Paul Erdős Lived in a Suitcase
Paul Erdős had no house, no job, and 1,500 co-authors. He'd arrive at your door with a suitcase and stay until the proof.
Paul Erdős was born in Hungary in 1913 and died in Warsaw in 1996 at a mathematics conference. In between, he published roughly 1,500 papers with about 512 co-authors, more than any mathematician before or since. He did this while owning almost nothing. He traveled with two suitcases, subsisted on speaking fees and a small stipend, and lived in the homes of fellow mathematicians, sometimes for weeks, bouncing from Budapest to Princeton to Los Angeles to Tel Aviv.
His method was collaborative saturation. He would arrive at a colleague's home, drink what he called "Benzedrine coffee" — amphetamines, which he used openly for decades — and work from roughly breakfast until the host collapsed.
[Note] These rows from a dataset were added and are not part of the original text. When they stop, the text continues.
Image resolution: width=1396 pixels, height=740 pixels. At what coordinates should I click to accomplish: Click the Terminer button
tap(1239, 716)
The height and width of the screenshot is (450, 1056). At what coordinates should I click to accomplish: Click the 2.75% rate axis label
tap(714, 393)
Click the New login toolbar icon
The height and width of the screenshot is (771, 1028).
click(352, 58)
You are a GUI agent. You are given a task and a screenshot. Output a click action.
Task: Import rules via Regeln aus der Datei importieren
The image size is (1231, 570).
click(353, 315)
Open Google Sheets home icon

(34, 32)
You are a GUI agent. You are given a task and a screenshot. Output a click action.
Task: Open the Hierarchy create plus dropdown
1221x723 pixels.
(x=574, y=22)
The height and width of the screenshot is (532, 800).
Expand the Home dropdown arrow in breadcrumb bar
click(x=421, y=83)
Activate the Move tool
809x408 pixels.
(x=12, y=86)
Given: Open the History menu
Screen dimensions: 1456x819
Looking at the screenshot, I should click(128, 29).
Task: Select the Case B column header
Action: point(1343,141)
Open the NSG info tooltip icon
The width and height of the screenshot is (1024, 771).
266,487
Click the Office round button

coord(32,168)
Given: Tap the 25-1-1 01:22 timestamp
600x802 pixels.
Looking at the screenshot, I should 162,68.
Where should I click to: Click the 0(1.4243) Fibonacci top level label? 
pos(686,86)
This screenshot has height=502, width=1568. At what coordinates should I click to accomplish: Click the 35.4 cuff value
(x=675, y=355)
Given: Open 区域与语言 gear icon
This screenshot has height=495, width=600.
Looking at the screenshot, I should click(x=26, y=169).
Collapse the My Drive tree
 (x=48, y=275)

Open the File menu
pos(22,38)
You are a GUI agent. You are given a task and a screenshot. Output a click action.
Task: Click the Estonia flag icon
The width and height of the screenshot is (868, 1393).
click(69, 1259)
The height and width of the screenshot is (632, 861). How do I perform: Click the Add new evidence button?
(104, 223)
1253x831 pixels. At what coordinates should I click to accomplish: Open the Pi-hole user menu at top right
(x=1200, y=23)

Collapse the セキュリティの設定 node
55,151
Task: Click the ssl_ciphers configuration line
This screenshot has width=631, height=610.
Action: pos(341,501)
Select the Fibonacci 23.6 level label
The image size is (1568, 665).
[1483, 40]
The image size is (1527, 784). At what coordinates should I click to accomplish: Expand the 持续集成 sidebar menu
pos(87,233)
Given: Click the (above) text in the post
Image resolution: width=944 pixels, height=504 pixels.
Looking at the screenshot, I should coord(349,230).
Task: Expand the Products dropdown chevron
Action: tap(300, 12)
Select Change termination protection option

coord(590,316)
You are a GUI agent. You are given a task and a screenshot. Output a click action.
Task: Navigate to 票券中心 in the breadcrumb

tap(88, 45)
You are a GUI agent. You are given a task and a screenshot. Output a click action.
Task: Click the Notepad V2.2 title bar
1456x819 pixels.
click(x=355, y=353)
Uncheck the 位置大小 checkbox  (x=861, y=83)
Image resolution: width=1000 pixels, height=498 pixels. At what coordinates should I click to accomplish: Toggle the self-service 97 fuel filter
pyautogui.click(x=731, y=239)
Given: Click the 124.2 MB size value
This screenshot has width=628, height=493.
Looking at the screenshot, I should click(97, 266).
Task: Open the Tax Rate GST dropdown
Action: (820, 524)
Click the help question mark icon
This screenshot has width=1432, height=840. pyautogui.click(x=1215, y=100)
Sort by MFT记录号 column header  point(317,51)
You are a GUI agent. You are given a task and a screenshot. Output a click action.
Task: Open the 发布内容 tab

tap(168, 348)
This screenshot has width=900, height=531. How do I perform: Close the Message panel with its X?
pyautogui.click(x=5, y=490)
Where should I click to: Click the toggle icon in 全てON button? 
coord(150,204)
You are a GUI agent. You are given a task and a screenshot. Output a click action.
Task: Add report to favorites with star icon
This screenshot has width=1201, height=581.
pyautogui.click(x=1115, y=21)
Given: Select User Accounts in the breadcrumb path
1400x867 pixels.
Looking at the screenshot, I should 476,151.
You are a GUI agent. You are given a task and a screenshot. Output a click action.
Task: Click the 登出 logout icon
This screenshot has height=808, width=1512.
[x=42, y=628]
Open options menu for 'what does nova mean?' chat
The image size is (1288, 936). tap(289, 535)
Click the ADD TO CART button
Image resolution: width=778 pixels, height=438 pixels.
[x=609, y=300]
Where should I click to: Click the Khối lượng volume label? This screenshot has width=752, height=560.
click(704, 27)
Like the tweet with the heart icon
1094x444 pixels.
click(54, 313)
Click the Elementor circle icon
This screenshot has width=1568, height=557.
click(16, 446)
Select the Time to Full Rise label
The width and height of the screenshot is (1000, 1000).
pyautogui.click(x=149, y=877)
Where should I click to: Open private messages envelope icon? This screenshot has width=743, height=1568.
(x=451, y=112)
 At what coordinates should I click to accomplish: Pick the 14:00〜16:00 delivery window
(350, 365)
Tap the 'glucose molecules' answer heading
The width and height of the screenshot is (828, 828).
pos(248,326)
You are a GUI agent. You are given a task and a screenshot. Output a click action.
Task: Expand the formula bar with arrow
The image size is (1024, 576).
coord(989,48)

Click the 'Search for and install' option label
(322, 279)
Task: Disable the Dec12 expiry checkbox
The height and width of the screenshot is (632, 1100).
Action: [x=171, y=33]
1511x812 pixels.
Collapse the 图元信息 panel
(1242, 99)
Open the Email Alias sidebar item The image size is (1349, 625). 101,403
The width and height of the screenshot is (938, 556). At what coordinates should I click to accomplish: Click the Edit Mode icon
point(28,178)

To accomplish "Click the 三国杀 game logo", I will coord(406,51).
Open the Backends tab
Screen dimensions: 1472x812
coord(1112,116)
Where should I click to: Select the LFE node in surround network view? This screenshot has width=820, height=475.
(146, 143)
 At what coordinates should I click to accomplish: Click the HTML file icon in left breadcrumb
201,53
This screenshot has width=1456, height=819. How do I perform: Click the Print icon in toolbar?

He'd move to the next mathematician in his network. Ronald Graham, who handled Erdős's finances and correspondence for decades, kept a room at Bell Labs he referred to as the "Erdős room." Erdős called children "epsilons," women "bosses," and God "the Supreme Fascist."
The Erdős number is the social graph he left behind. Your Erdős number is the minimum number of co-authorship steps between you and him. Einstein's is 2. Most working mathematicians have finite Erdős numbers, as do many physicists and computer scientists. Natalie Portman has an Erdős number of 5, via her undergraduate thesis advisor. It has been computed for about 10,000 Nobel laureates in physics.
He had almost no money of his own, but he gave away prizes — small sums, "Erdős problems," offered for proofs of conjectures he cared about. He paid for a $10,000 prize on the Collatz conjecture out of pocket. When he died, his friends said the correct formulation of his life was that he'd been a node — not a person who knew a lot of mathematicians, but a structural element in the mathematical community that let other nodes find each other.